→ What you will do
Reproduce, unchanged, the lines between the one holding "Instruction: Click the" and the last line of the records, including both ends, but no pictures.

[[ Source data open ]]

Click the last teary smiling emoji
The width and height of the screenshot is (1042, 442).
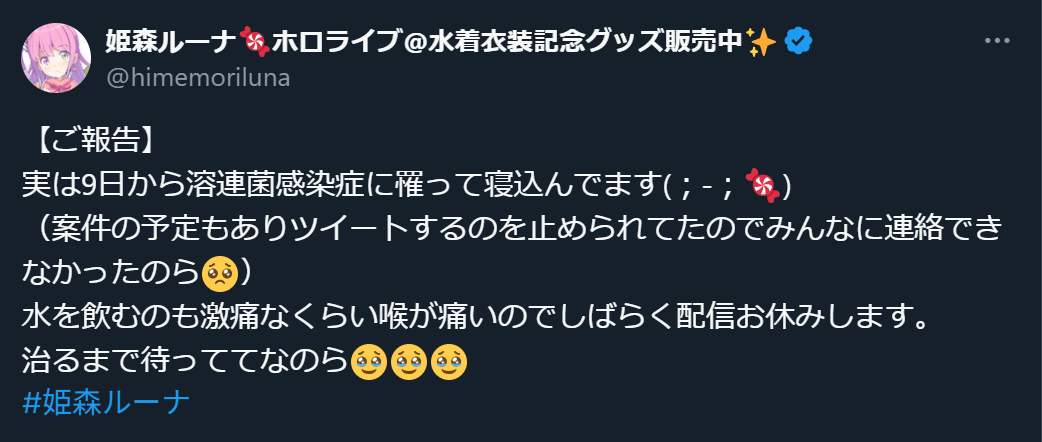pos(449,363)
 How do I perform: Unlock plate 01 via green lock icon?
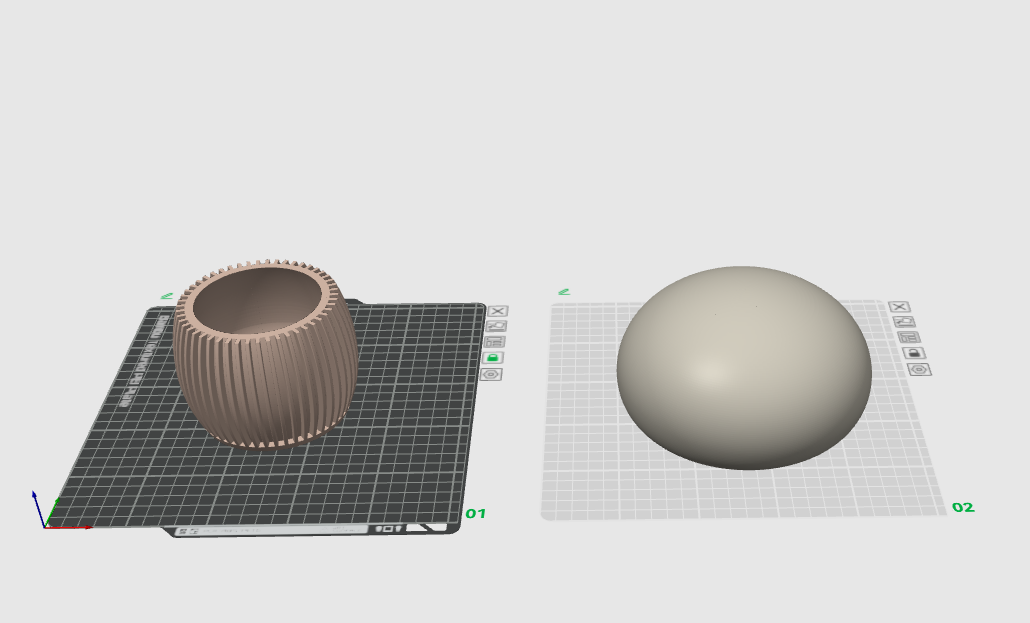click(493, 357)
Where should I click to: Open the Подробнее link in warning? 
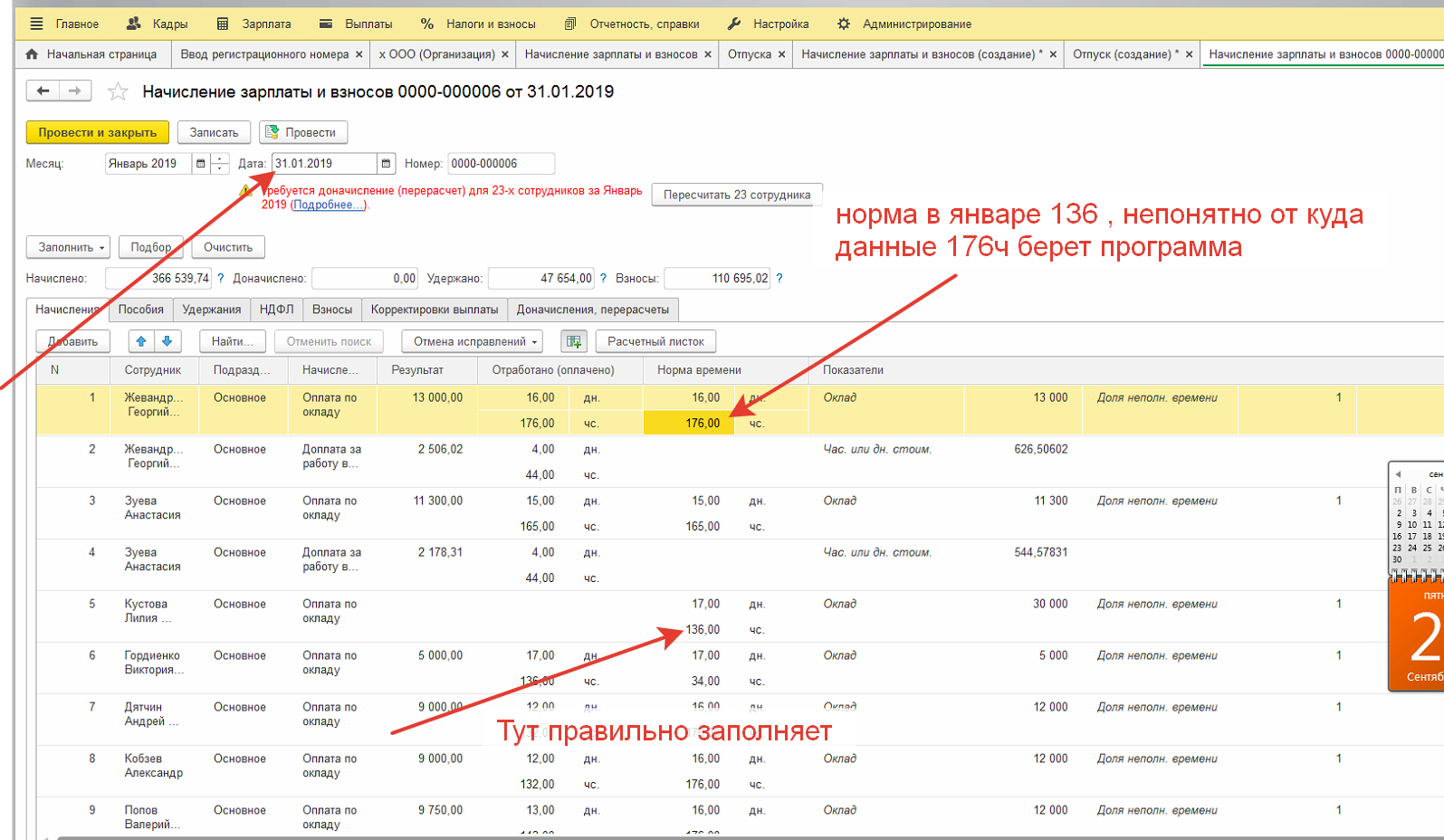(x=329, y=205)
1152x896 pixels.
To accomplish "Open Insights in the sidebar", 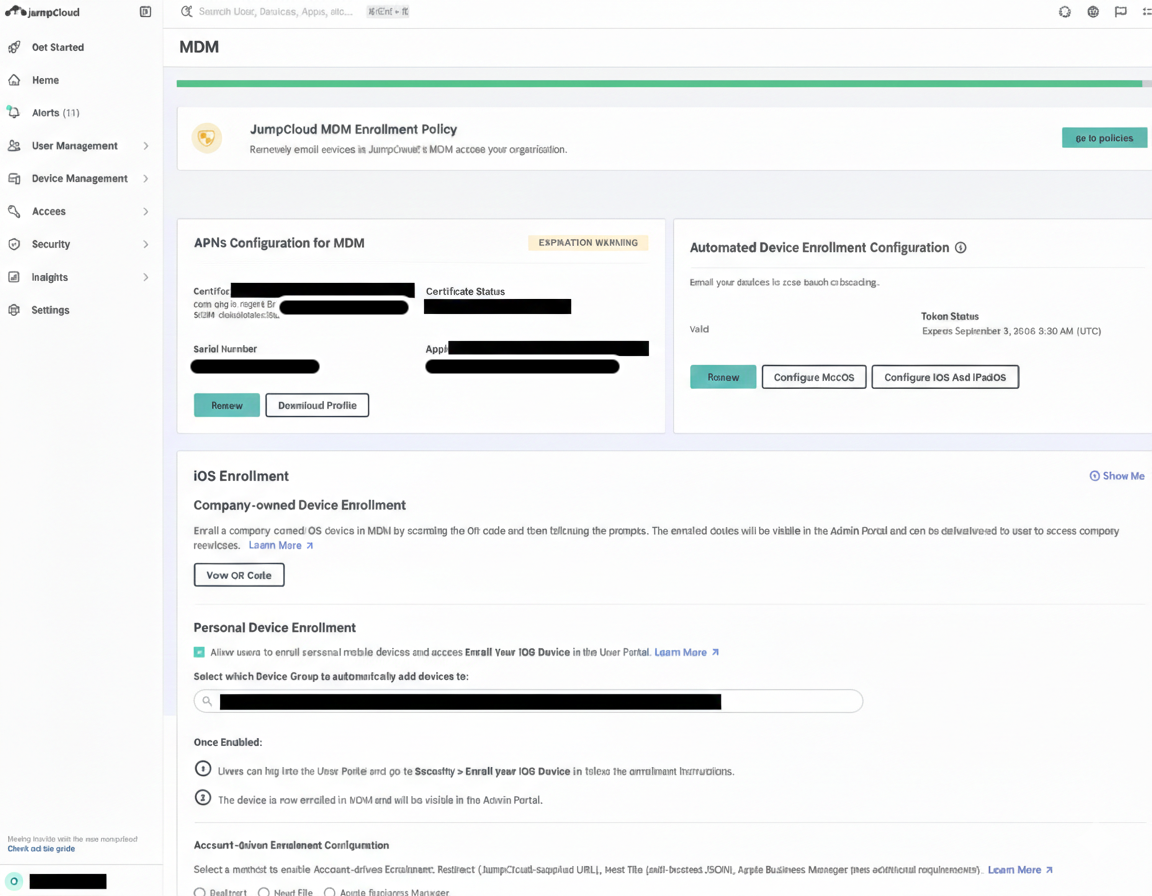I will [49, 277].
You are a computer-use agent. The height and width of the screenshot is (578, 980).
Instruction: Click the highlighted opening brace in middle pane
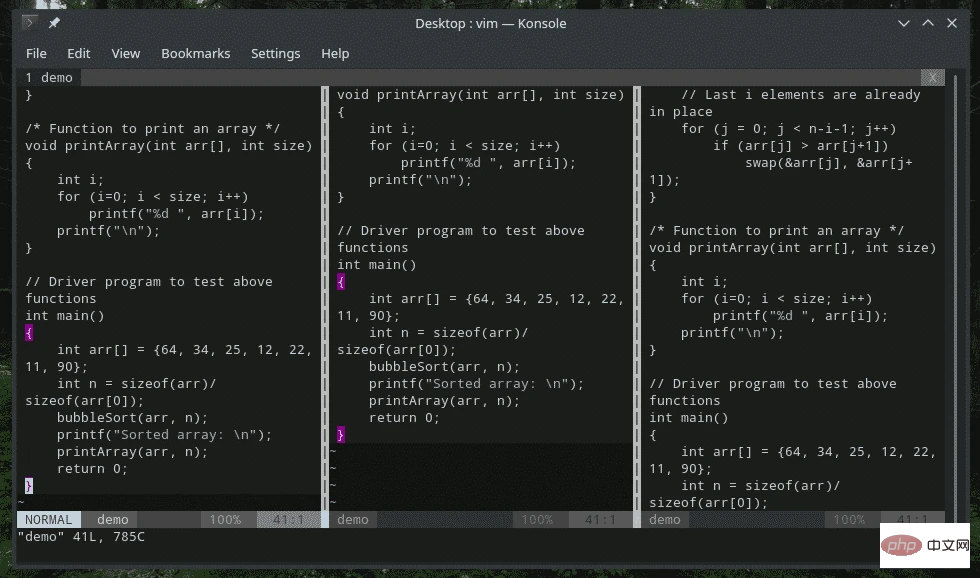click(341, 282)
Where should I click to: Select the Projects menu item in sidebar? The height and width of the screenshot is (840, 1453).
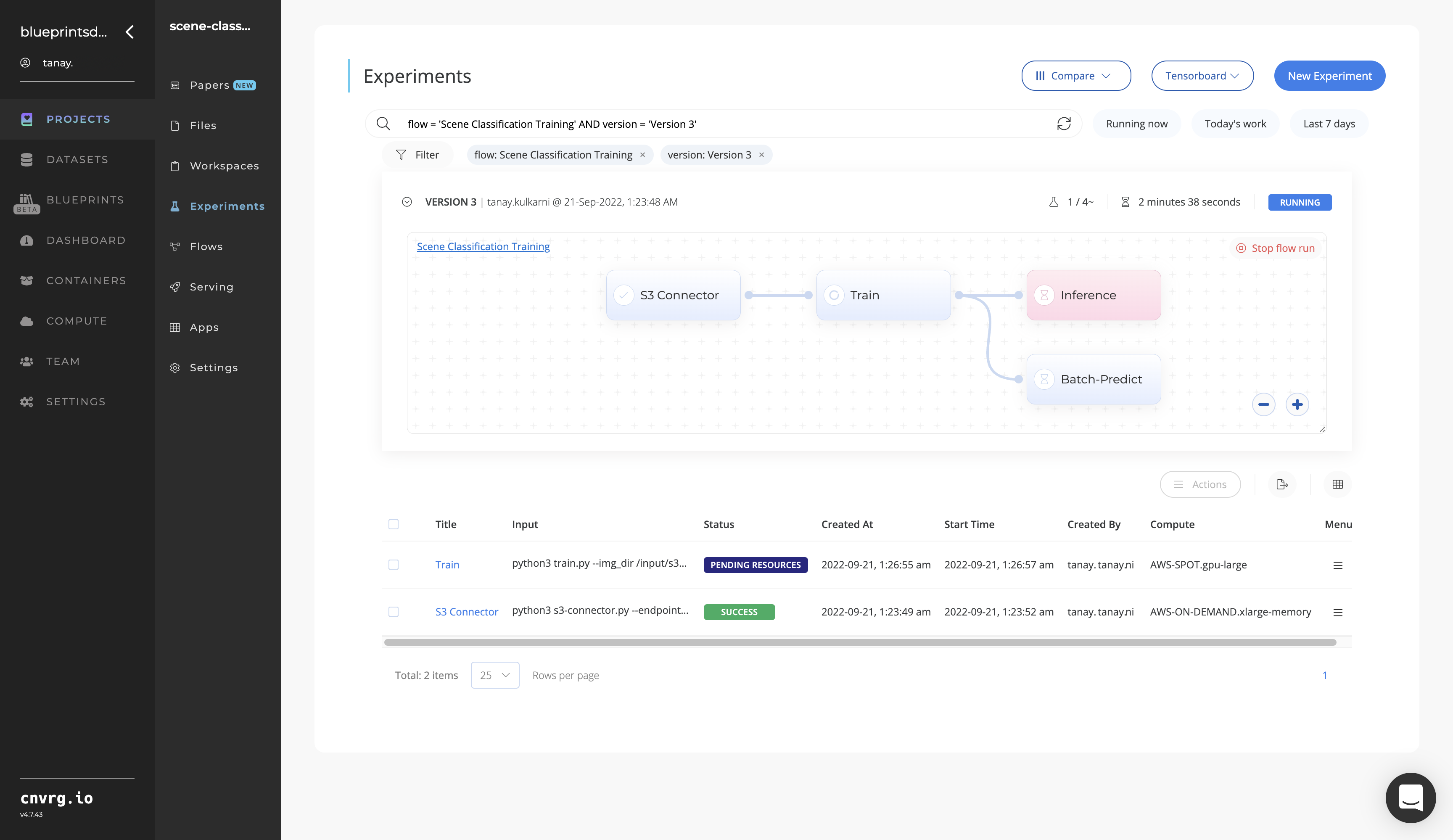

[[ Source data closed ]]

→ Response
Instruction: Click the highlighted opening brace in middle pane
click(341, 282)
Where should I click to: Select the Projects menu item in sidebar? The height and width of the screenshot is (840, 1453).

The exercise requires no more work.